Al primo gruppo ad esempio possono appartenere quasi tutti i personaggi scritti dal già citato Woody Allen, o Romain Faubert di “Supercondriaco” del comico francese Dany/Boon ma anche alcuni protagonisti di film di Carlo Verdone come Bernardo Arbusti e Camilla Landolfi del film “Maledetto il giorno che t’ho incontrato” o Mimmo di “Bianco, rosso e Verdone”
Al secondo gruppo invece riesce più facile assegnare personalità più cupe, come Howard Hughes, interpretato da Leonardo di Caprio, ossessionato da germi e pulizia in “The Aviator” ma anche, in senso più generale, la società distopica dipinta in “Gattaca” di Andrew Niccol la quale, spinta da una sorta di terrore collettivo verso la malattia, ha costruito un sistema con il quale è possibile programmare geneticamente i bambini in modo tale da renderli immuni a qualsiasi tipo di malanno.

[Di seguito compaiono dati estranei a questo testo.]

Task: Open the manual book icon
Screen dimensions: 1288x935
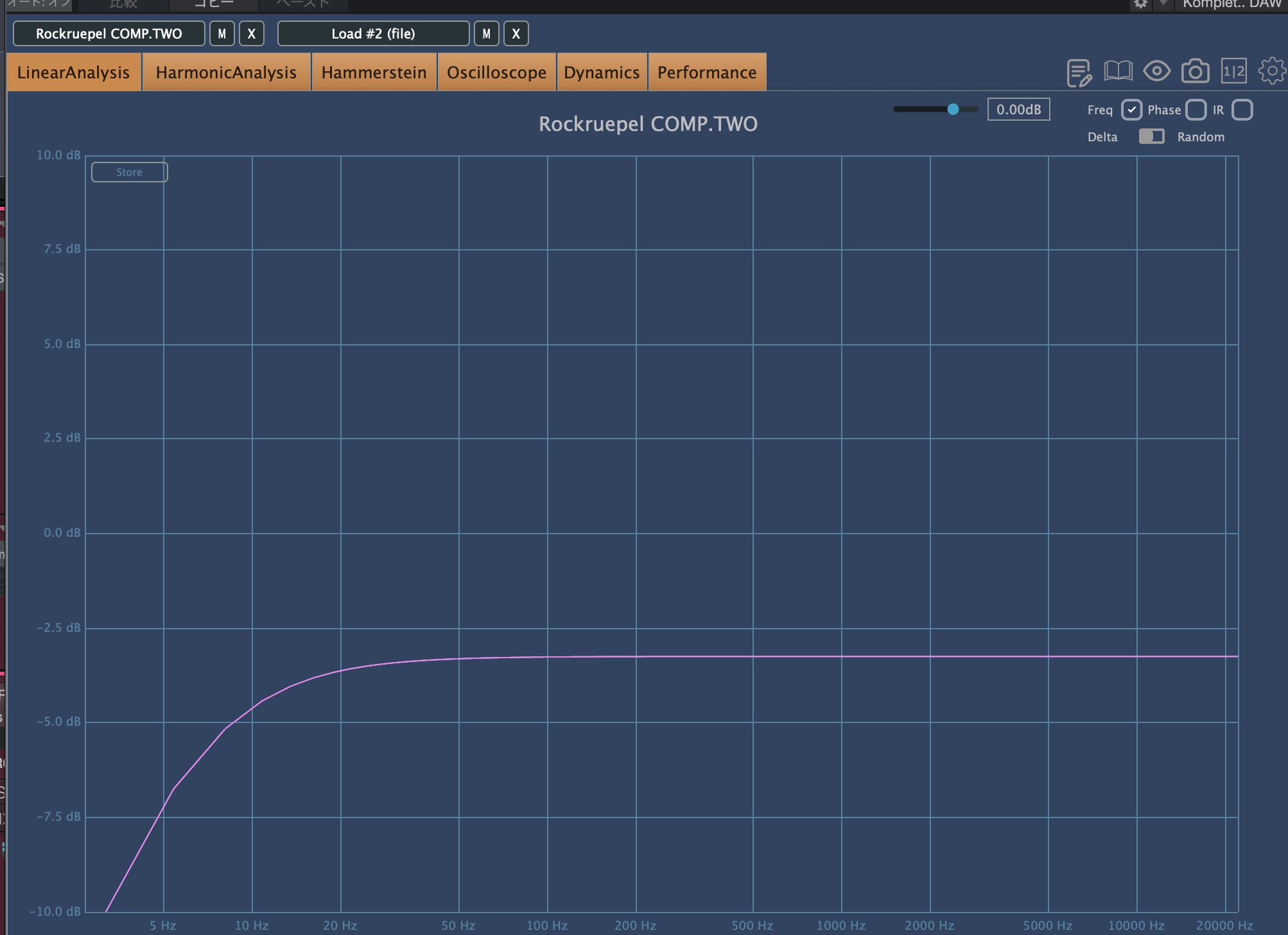Action: click(1118, 71)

Come risulta evidente da questa breve carrellata, le due tipologie di ipocondria mostrano una polarizzazione di genere, comico nel primo caso e drammatico nel secondo. E questo sostanzialmente per una necessità di rappresentazione cinematografica che il carattere di quel tipo di personaggio porta con sé. Per raccontare una forma di ipocondria più leggera infatti è necessario che ci sia un contesto di riferimento “normale” che faccia da contrappeso alle paure del protagonista, che non avalli cioè quel tipo di comportamento ma che anzi ne evidenzi le esagerazioni mettendole in molti casi in ridicolo. Grazie ad esso infatti il pubblico è in grado di descrivere quel problema come “immaginario” ed è proprio dallo scontro tra il personaggio e il resto dei personaggi che scaturisce l’effetto comico. Un esempio possono essere i vari ospedali che frequenta il folle Carlo Rabagliati di Massimo Boldi nella commedia “Ma tu di che segno 6?”, disperatamente intento a dimostrare il verificarsi imminente della sua prossima malattia, o la tabaccaia de “Il magico mondo di Amèlie” la quale è costretta a mettere in discussione la propria malattia con il confronto con una sua vecchia fiamma.

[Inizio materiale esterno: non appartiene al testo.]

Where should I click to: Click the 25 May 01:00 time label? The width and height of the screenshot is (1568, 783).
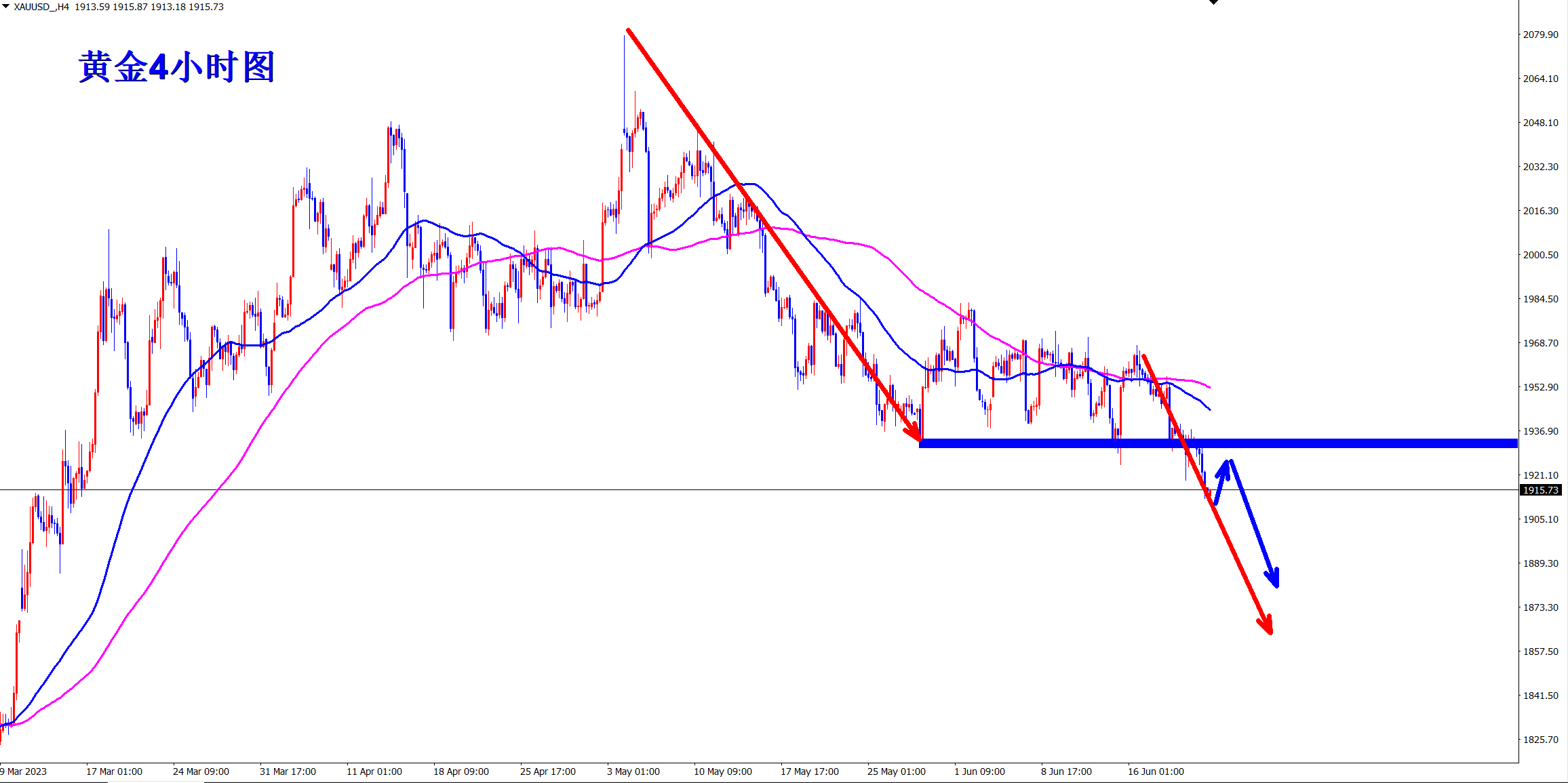point(896,771)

Nel caso dell’ipocondria ossessiva invece, essendo necessario comunicare una forma patologica più grave, si tende a presentare il punto di vista del personaggio come unico possibile, eliminando quindi ogni possibilità di confronto sano. Il pubblico quindi guarda il mondo narrativo attraverso i suoi occhi malati e questo fa sì, quindi, che le sue paure risultino esagerate e molto spesso rappresentate visivamente, come la terrificante scena iniziale di “A scanner darkly” in cui Charles Freck ossessionato dalla presenza di strani insetti immaginari sul suo corpo, cerca insistentemente di raccoglierne alcuni esemplari all’interno di barattoli di vetro per farli analizzare, per poi accorgersi di aver accumulato soltanto una serie di barattoli vuoti.

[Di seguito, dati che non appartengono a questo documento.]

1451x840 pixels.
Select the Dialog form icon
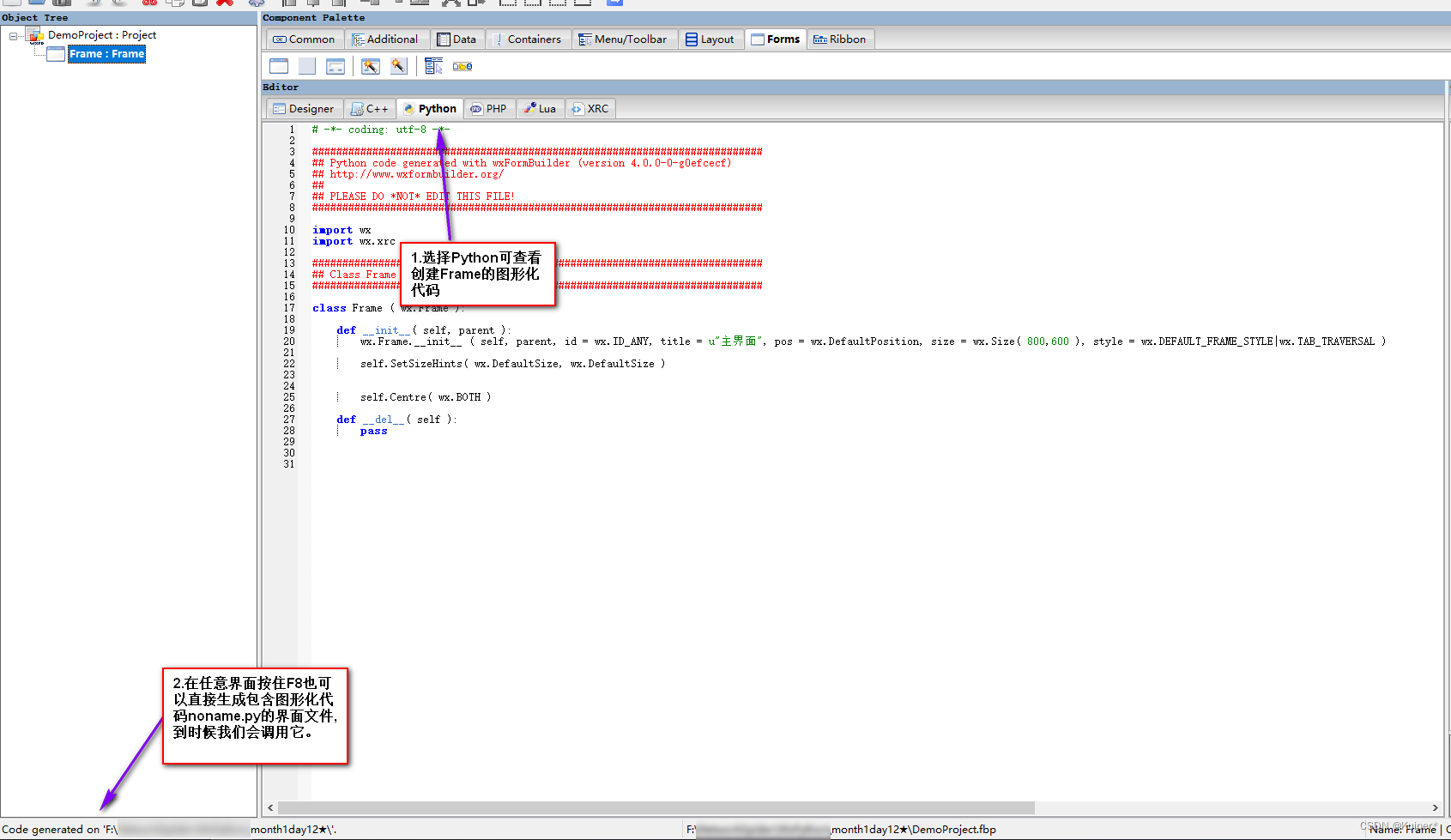point(335,66)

Nonostante possano sembrare strade diametralmente opposte però, ciò che accomuna queste due tipologie di rappresentazione sono personaggi interpretati da attori in overacting, tecnica di recitazione che tende ad enfatizzare il tono e i movimenti del personaggio. Questo perché di base quindi, in un modo o nell’altro, il cinema ha sempre interpretato la paura della malattia in maniera estrema, ponendola spesso al centro del sistema narrativo e utilizzandola come strumento conoscitivo della psicologia del personaggio.
Questo tipo di storie, però, non sembrano proporre una soluzione univoca al problema. Per tornare sui titoli già citati, sono infatti diversi i finali proposti come soluzione al miglioramento della salute del paziente. In “Maledetto il giorno che t’ho incontrato”Bernardo e Camilla guariscono innamorandosi e allontanandosi dalle cure psicologiche, mentre in The Aviator al contrario, Huges stremato dalle sue paranoie è costretto, in fin di vita, ad affidarsi totalmente alle cure del medico.
Volendo però trovare tra questi un finale più concreto che possa essere preso ad esempio nella vita reale, torna utile tornare da dove siamo partiti.
“Si fida di me?” chiede il medico a Mickey Sachs. La scena si interrompe su quella domanda.
Ma Mickey, dopo checkup medico completo, si scoprirà sano come un pesce.